■ WHAT NEEDS TO BE DONE
In the entries below, count every line containing "will". Reply with the number alone.

■ DATASET ENTRIES
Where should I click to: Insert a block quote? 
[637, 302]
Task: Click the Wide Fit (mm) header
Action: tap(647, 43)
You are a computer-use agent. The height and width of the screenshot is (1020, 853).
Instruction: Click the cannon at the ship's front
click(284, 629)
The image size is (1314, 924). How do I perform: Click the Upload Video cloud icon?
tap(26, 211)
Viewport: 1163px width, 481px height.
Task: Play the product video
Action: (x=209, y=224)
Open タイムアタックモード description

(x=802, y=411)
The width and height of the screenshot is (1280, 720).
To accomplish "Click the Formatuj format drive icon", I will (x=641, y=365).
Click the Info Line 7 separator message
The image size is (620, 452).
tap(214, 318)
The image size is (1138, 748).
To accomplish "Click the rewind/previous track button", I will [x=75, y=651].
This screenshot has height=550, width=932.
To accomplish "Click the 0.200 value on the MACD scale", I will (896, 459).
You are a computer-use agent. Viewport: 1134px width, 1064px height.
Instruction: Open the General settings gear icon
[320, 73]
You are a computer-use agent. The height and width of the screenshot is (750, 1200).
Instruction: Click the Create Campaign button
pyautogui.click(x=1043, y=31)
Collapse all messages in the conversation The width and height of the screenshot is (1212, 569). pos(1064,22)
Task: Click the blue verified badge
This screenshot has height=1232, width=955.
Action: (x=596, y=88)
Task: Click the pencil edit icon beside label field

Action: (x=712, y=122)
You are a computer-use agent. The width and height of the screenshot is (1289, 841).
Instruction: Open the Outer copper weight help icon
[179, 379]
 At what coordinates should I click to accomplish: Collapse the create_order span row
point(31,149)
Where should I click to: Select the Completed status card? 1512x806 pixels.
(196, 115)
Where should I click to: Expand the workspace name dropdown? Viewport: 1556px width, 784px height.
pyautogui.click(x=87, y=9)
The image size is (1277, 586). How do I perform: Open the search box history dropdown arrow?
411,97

■ OUTPUT OF THE EXERCISE
3